### Gekozen fragment

□ □ □ □ □

Warren Buffett koopt GOLD

Jan Longeval

Warren Buffett heeft in het verleden geen kans onbenut gelaten om zijn misprijzen over goud als belegging uit te spreken. “Goud wordt opgegraven in Afrika, of ergens anders. Dan smelten we het, graven een ander gat, begraven we het opnieuw en betalen mensen om het te bewaken. Het heeft geen nut. Iedereen die vanop Mars toekijkt zou zich in de haren krabben”, is een van zijn uitspraken. Buffett houdt niet van goud, omdat het geen productief actief is. Goud produceert geen cashflows, het blijft gewoon goud. Hij heeft een punt. Op zeer lange termijn doen aandelen het beter dan een belegging in fysiek goud. Buffett benadrukt dat in zijn brief aan de aandeelhouders van zijn beursvehikel Berkshire Hathaway over het boekjaar 2018: “Het magische metaal was geen maat voor de Amerikaanse economische vitaliteit.”

□ □ □ □ □

### Opdracht
Ga verder met het artikel over Warren Buffett en goud hierboven, te beginnen na de laatste zin.

### Opgeslagen gegevens

□ □ □ □ □

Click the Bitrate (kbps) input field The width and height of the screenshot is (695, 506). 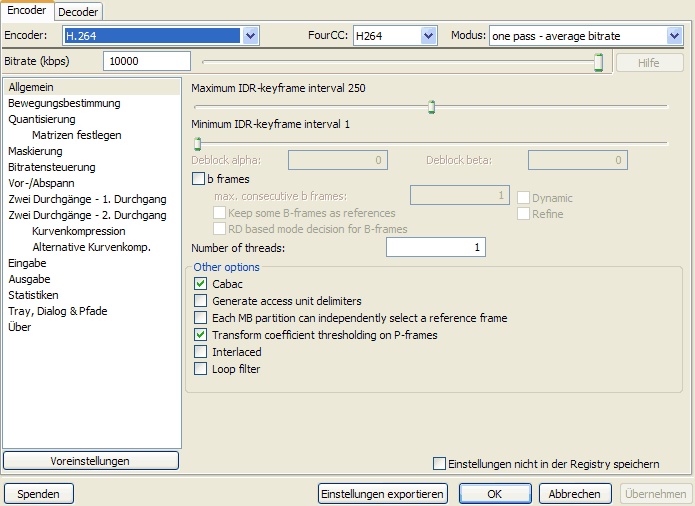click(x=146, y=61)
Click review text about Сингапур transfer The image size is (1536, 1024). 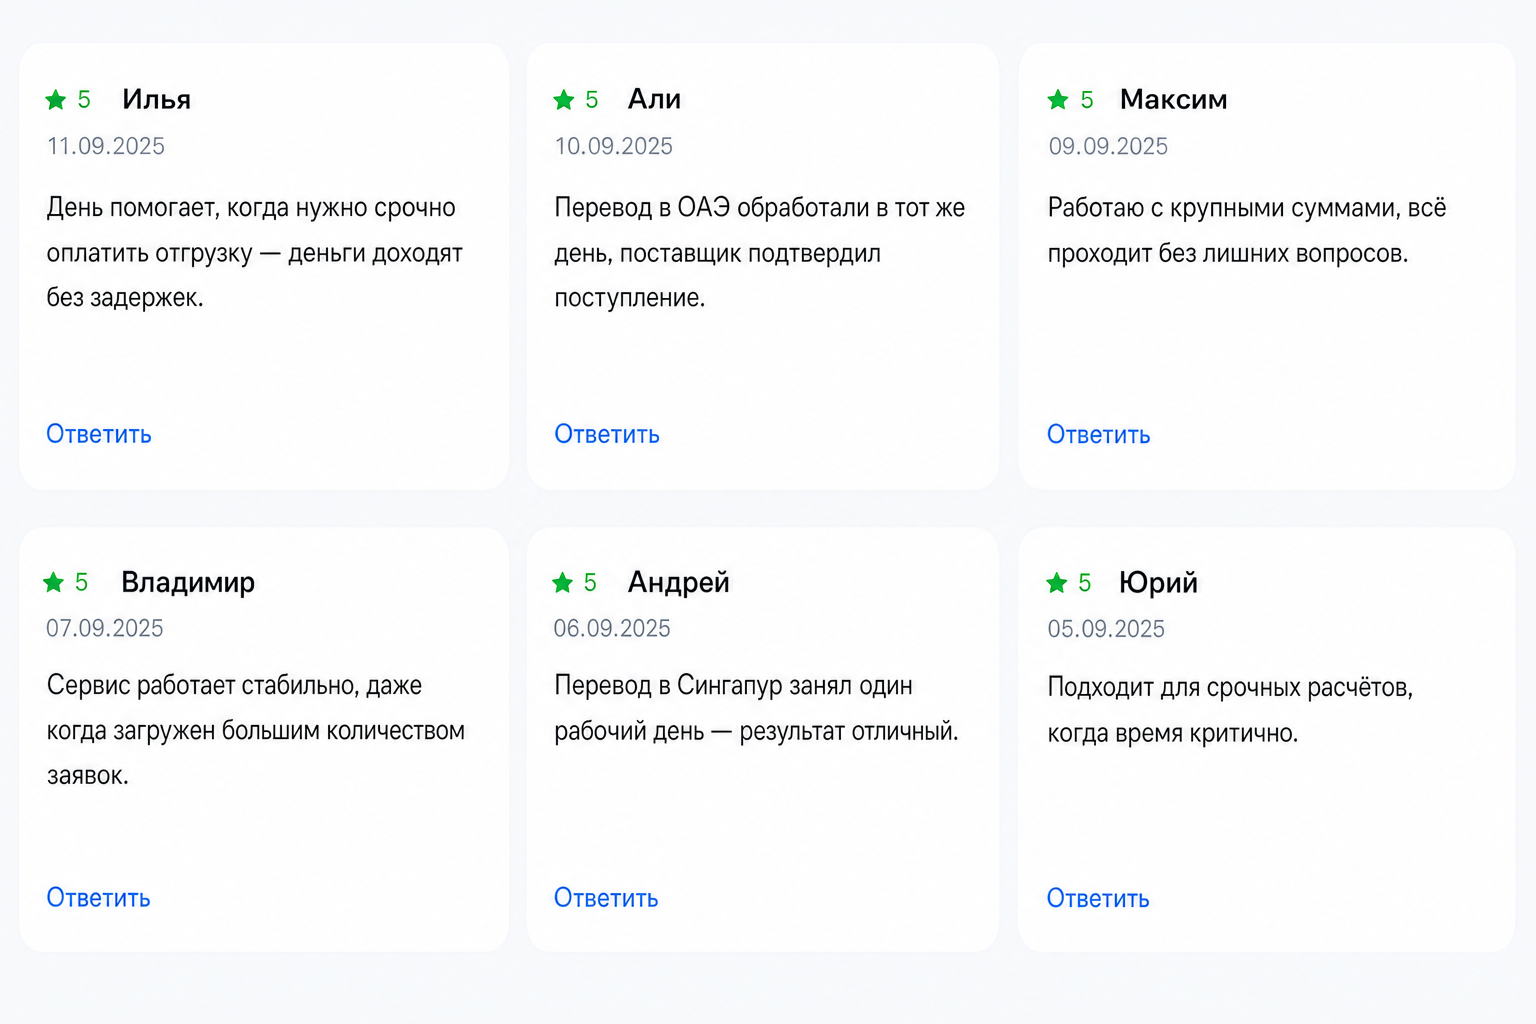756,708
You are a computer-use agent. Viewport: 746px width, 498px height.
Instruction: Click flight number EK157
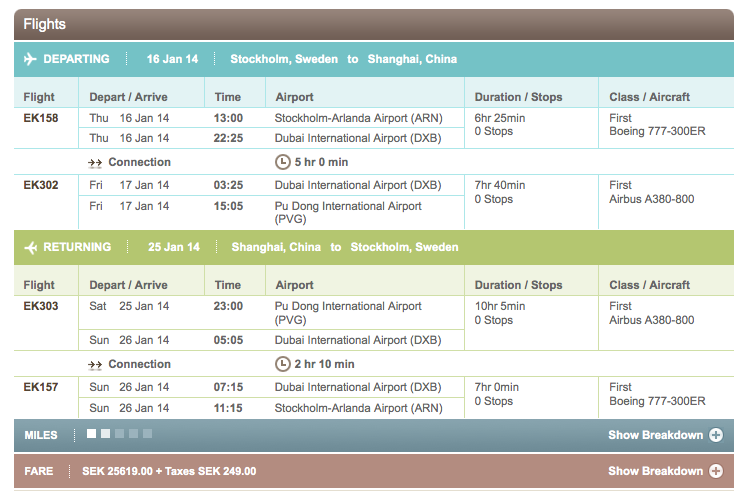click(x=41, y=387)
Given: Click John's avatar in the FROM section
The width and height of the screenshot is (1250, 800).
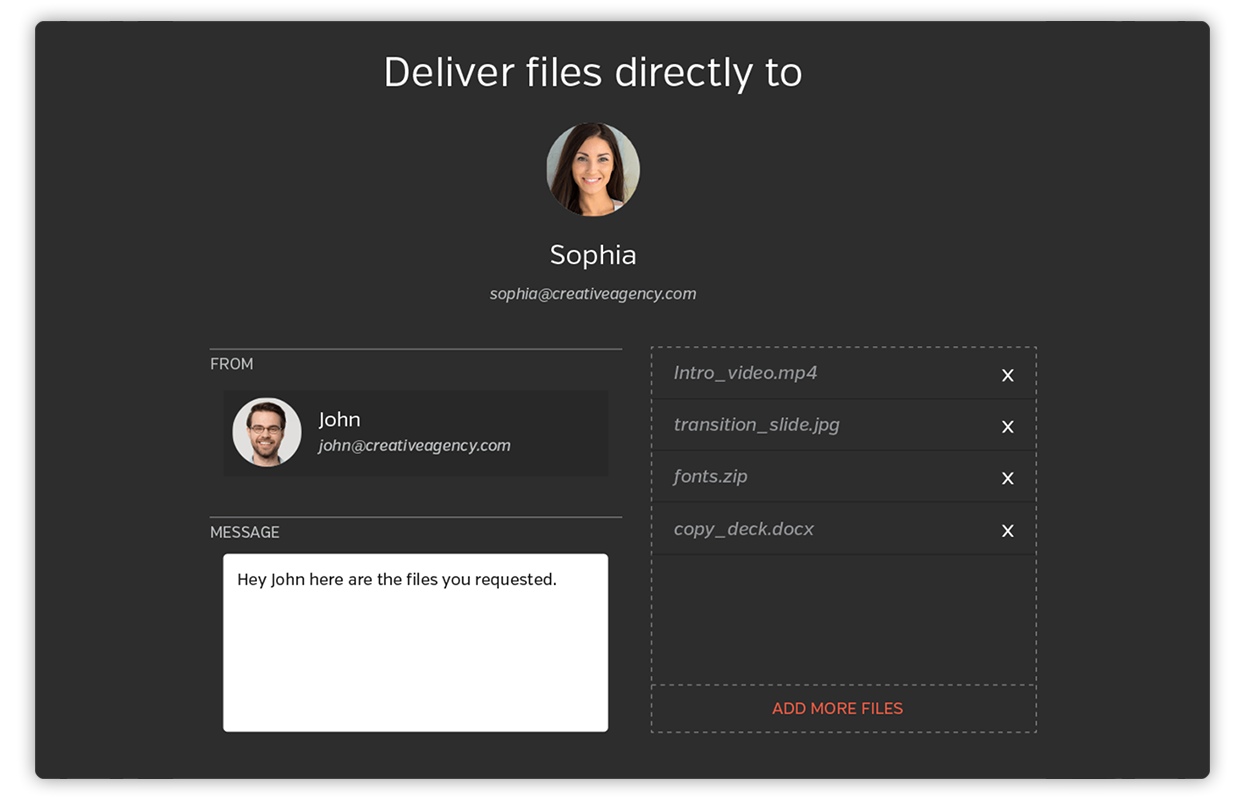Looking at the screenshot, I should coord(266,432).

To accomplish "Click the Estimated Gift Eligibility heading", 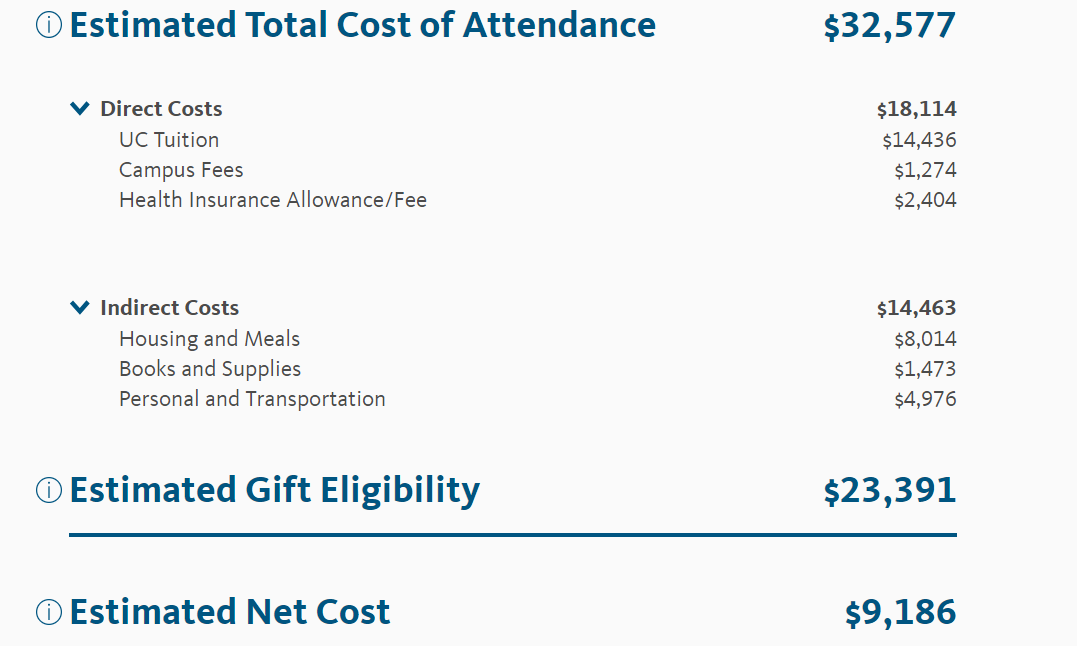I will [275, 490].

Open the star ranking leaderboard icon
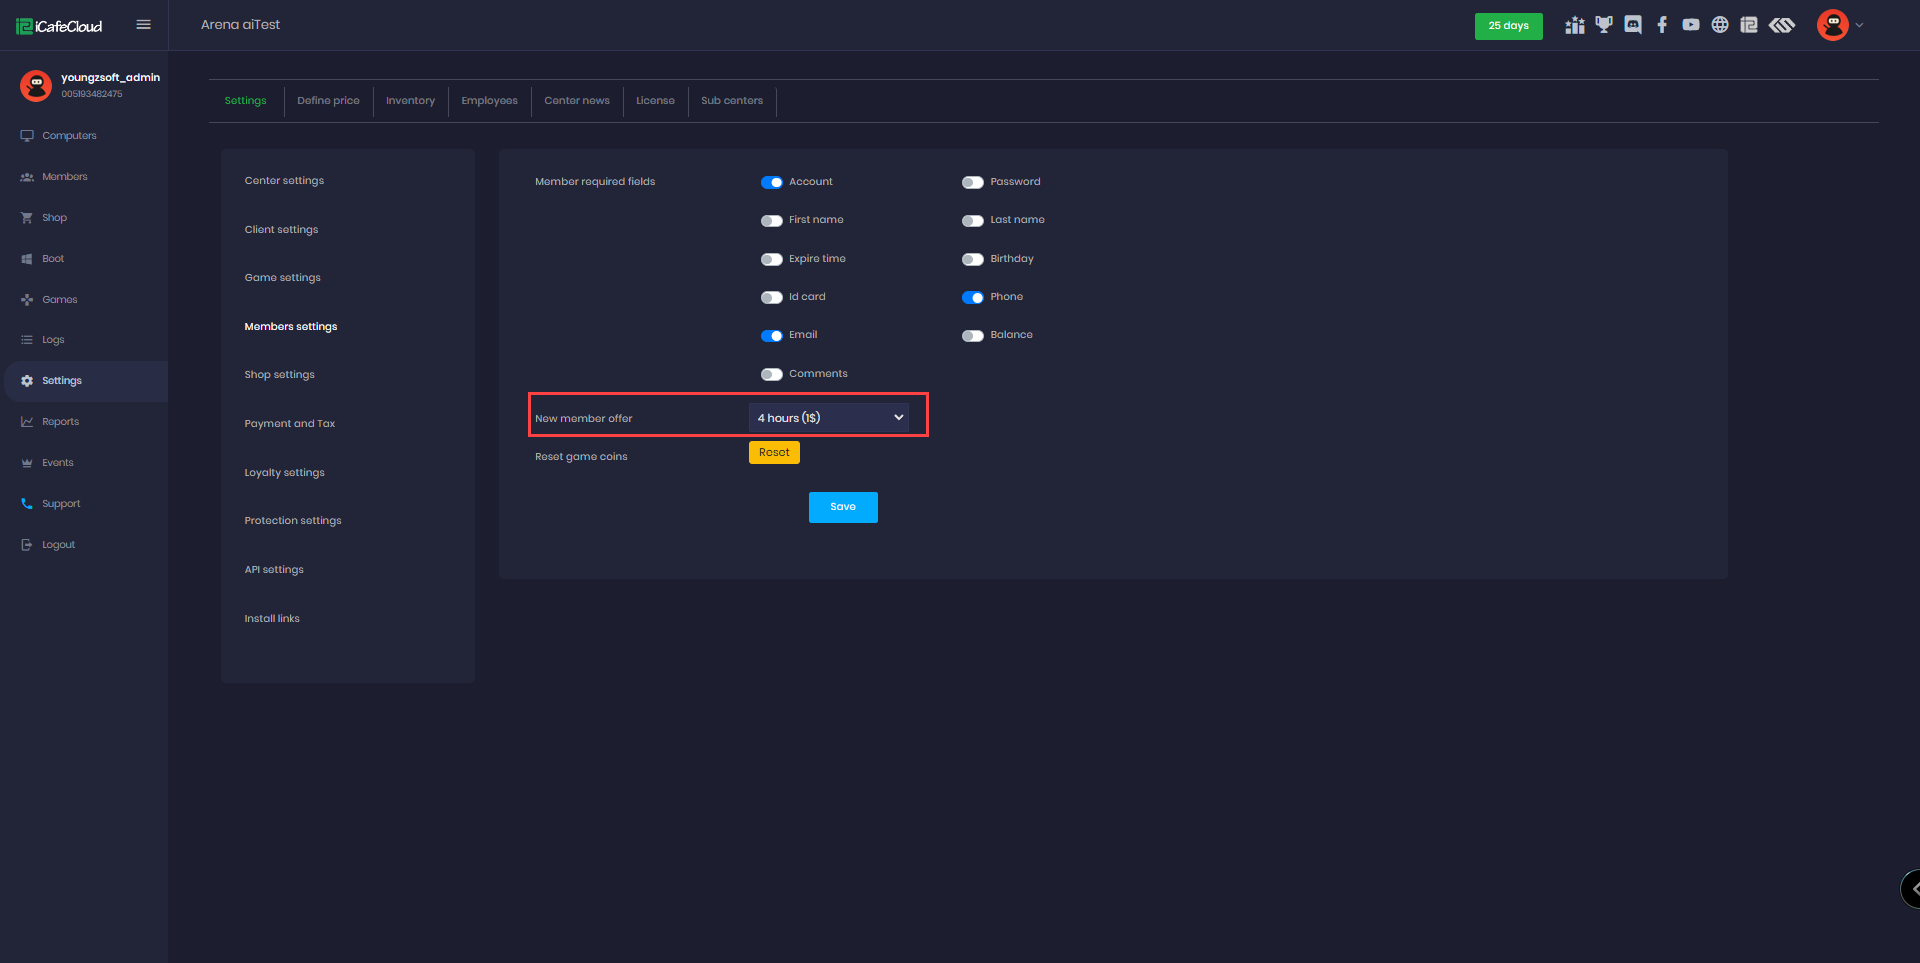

□ □ □ □ □

### Resultaat
Door een goudmijnaandeel te kopen in plaats van fysiek goud blijft Buffett trouw aan zijn credo om in aandelen te beleggen.

Begin augustus bleek echter dat Buffett in het tweede kwartaal een positie van 563 miljoen dollar had opgebouwd in ‘GOLD’. Opgelet, GOLD is niet het fysieke goud, maar het beurssymbool voor Barrick Gold Corporation, ‘s werelds grootste goudproducent. Vanwaar die bocht? Is de belegging in een goudmijn een soort capitulatie? Buffett zag er voor het eerst vermoeid en wat beteuterd uit tijdens de laatste aandeelhoudersvergadering. Hij verzuchtte dat de Federal Reserve door de massale steunpakketten de kredietmarkt had vervangen, waardoor bedrijven niet langer bij Berkshire Hathaway kwamen aankloppen voor noodfinanciering.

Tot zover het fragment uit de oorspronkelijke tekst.